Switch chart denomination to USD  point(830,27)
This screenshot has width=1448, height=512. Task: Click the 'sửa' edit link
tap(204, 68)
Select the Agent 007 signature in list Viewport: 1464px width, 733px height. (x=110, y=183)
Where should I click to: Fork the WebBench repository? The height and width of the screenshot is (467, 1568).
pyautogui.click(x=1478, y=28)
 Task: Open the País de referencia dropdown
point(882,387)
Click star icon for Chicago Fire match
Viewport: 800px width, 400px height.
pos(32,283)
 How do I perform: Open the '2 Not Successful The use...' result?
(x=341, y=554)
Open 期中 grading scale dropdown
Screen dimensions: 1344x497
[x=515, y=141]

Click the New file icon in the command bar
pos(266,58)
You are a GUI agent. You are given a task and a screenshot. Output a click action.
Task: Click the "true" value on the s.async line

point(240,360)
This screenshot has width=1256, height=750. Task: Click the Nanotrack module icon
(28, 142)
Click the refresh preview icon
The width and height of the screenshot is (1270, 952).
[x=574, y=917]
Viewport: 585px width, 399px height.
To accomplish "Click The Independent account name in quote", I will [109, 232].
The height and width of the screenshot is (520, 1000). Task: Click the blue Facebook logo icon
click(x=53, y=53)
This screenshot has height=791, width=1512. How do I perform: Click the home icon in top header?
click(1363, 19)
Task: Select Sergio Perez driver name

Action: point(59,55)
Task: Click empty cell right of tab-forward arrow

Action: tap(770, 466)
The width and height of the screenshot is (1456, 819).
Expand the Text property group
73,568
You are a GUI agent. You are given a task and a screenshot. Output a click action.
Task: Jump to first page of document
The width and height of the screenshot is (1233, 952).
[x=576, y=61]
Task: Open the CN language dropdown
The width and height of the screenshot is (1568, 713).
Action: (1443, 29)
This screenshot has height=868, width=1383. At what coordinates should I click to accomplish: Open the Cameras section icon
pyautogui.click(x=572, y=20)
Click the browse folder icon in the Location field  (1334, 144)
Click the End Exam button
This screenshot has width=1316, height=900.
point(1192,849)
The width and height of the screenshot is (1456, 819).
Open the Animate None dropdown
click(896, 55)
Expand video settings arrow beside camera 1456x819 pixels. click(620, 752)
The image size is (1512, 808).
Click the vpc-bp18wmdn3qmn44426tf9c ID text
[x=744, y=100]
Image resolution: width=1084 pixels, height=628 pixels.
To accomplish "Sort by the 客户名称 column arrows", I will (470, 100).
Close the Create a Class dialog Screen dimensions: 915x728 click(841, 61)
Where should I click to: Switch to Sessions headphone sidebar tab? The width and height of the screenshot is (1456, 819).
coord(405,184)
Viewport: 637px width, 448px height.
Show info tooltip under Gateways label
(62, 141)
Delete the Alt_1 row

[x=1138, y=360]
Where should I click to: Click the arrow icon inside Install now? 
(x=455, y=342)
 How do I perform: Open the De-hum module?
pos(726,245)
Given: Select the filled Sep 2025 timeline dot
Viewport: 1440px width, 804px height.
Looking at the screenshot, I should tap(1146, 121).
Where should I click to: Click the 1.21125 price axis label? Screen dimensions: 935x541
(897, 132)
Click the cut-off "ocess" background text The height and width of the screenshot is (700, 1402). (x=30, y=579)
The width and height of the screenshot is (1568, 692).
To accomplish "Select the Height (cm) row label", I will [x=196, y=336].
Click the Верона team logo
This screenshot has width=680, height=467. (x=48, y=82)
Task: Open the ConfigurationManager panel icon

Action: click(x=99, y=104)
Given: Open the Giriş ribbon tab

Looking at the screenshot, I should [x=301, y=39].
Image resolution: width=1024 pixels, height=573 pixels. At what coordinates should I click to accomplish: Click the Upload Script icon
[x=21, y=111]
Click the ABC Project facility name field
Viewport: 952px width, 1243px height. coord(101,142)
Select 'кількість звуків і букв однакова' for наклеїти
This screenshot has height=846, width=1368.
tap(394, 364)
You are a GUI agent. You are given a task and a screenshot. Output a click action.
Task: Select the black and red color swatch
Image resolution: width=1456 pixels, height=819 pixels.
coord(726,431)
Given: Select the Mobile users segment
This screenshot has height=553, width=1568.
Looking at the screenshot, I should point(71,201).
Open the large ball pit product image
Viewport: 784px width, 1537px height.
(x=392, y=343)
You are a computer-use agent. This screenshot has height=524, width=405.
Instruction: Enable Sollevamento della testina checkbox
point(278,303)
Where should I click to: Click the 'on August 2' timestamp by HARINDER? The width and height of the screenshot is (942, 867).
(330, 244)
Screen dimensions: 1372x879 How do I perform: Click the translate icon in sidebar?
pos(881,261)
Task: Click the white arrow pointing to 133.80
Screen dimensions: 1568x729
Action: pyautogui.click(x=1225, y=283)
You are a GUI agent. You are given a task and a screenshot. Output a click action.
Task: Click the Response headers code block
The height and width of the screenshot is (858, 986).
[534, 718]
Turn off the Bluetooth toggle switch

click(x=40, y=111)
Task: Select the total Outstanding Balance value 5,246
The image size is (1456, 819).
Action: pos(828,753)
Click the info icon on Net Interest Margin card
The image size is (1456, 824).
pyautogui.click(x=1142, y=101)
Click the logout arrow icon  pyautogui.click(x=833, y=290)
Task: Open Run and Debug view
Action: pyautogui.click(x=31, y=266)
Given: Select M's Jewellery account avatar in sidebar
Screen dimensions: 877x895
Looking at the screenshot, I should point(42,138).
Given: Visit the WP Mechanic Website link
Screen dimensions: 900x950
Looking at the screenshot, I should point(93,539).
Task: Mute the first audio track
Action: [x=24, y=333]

========

> **Exercise prompt**: Reproduce everything from the first of the rows above down to the line containing "(x=341, y=554)", including both ends.

> **Correct response**:
Switch chart denomination to USD  point(830,27)
This screenshot has width=1448, height=512. Task: Click the 'sửa' edit link
tap(204, 68)
Select the Agent 007 signature in list Viewport: 1464px width, 733px height. (x=110, y=183)
Where should I click to: Fork the WebBench repository? The height and width of the screenshot is (467, 1568).
pyautogui.click(x=1478, y=28)
 Task: Open the País de referencia dropdown
point(882,387)
Click star icon for Chicago Fire match
Viewport: 800px width, 400px height.
pos(32,283)
 How do I perform: Open the '2 Not Successful The use...' result?
(x=341, y=554)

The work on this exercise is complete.